Die digitale Schule - Das Schweizer ElternMagazin Fritz+Fränzi

Die digitale Schule

Schon bald benötigen wir in 90 Prozent aller Berufe digitale Kompetenzen. Wie bereiten die Schweizer Schulen unsere Kinder auf diese Berufswelt vor? Warum ist es so schwierig, digitales Lernen einzuführen? Und lernt man am Tablet besser als mit dem Schulheft? Eine Spurensuche. 

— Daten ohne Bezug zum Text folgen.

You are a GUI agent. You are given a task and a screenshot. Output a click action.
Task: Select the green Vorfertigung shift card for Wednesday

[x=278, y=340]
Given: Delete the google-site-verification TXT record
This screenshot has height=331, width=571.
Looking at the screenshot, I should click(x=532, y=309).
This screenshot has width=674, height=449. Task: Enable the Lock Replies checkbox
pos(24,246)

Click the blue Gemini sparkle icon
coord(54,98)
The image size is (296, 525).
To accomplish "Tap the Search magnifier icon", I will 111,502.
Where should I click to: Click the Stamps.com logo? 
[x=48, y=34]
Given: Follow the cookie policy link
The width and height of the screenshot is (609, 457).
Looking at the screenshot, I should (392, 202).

Planarbeit im Hofmatt-Schulhaus Arth, einer Projektschule für «Bring your own device» («Bring dein eigenes Gerät mit»): Auf den Tischen der 5. Klasse liegen Tablets und Smartphones neben Heften und Stiften. Viele der meist 12-jährigen Schüler tragen Kopfhörer. Ein Schüler lümmelt auf dem Fensterbrett, scannt einen QR-Code mit seinem Tablet, schaut sich ein Youtube-Video an und beantwortet Fragen dazu. 

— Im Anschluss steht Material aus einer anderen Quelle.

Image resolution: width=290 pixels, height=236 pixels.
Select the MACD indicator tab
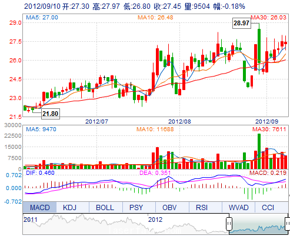(39, 207)
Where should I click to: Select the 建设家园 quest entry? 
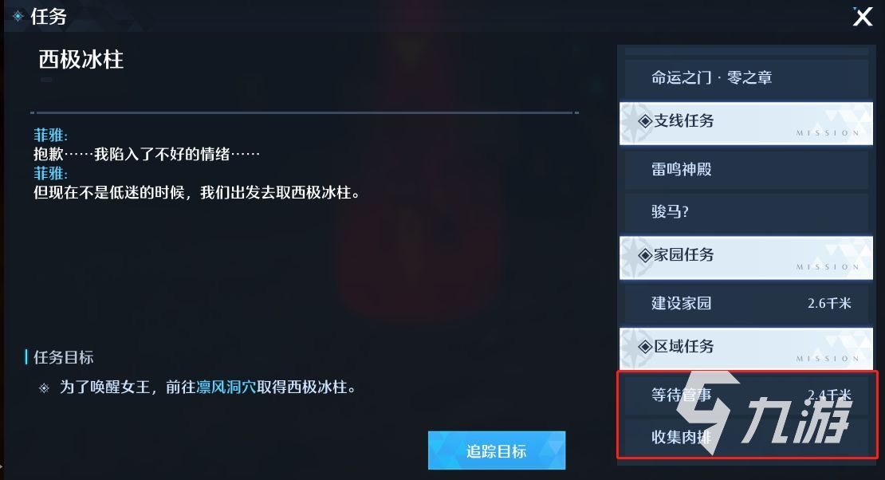tap(746, 303)
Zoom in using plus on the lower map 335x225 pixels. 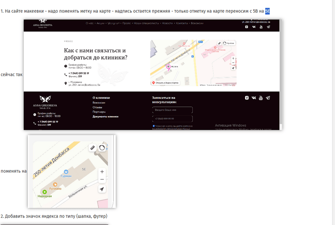click(102, 172)
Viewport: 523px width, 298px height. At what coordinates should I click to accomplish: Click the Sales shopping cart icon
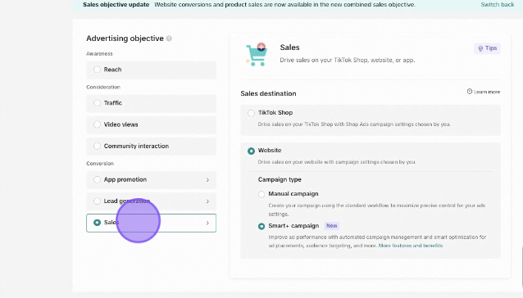coord(256,54)
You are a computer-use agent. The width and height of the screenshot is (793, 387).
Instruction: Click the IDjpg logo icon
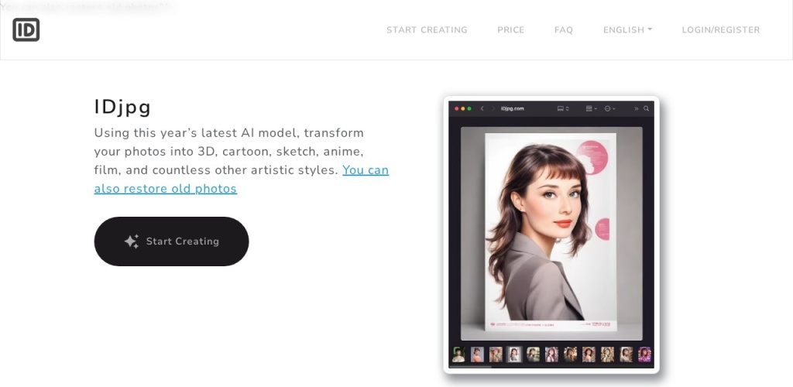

Ein anderer hört einen Text auf Französisch, den der Lehrer in der virtuellen Cloud hinterlegt hat. Gleichzeitig liest er den Text im Arbeitsheft mit und stoppt, um in einer Vokabel-App Wörter nachzuschlagen. Diese schreibt er wiederum mit Bleistift ins Heft.
 
Nebenan hören Schülerinnen mit Kopfhörern gemeinsam ein Diktat auf dem Tablet und schreiben von Hand mit. Ob alles richtig ist, können sie anschliessend selbst kontrollieren – die Datei dazu liegt in der Cloud.